Answer with the exact lines of the following material from the one containing "Go (672, 1291)" through the one containing "Winter 1992 / Volume 68/1 (469, 955)", both end lines included.

════════════════════

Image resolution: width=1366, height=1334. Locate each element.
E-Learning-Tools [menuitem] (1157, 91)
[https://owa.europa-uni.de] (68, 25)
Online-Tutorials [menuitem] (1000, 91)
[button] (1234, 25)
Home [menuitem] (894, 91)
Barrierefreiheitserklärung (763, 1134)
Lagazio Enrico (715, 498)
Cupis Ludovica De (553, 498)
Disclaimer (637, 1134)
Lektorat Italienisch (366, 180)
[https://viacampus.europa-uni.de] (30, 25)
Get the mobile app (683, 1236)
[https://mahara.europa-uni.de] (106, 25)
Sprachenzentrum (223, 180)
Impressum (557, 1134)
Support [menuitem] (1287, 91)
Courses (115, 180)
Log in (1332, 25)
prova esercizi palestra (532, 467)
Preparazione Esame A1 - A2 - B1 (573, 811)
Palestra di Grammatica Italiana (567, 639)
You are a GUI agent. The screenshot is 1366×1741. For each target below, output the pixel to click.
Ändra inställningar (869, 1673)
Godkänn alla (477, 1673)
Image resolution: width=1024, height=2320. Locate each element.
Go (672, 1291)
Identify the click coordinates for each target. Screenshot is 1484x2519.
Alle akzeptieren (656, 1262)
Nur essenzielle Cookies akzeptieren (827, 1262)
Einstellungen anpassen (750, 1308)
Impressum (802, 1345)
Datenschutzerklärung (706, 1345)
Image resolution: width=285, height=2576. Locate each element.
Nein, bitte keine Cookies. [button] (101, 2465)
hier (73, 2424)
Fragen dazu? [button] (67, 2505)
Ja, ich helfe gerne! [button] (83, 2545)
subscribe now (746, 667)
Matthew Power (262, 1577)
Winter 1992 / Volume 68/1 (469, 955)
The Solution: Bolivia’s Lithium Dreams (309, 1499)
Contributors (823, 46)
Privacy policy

════════════════════

Exercise result >>
Go (672, 1291)
Identify the click coordinates for each target. Screenshot is 1484x2519.
Alle akzeptieren (656, 1262)
Nur essenzielle Cookies akzeptieren (827, 1262)
Einstellungen anpassen (750, 1308)
Impressum (802, 1345)
Datenschutzerklärung (706, 1345)
Image resolution: width=285, height=2576. Locate each element.
Nein, bitte keine Cookies. [button] (101, 2465)
hier (73, 2424)
Fragen dazu? [button] (67, 2505)
Ja, ich helfe gerne! [button] (83, 2545)
subscribe now (746, 667)
Matthew Power (262, 1577)
Winter 1992 / Volume 68/1 (469, 955)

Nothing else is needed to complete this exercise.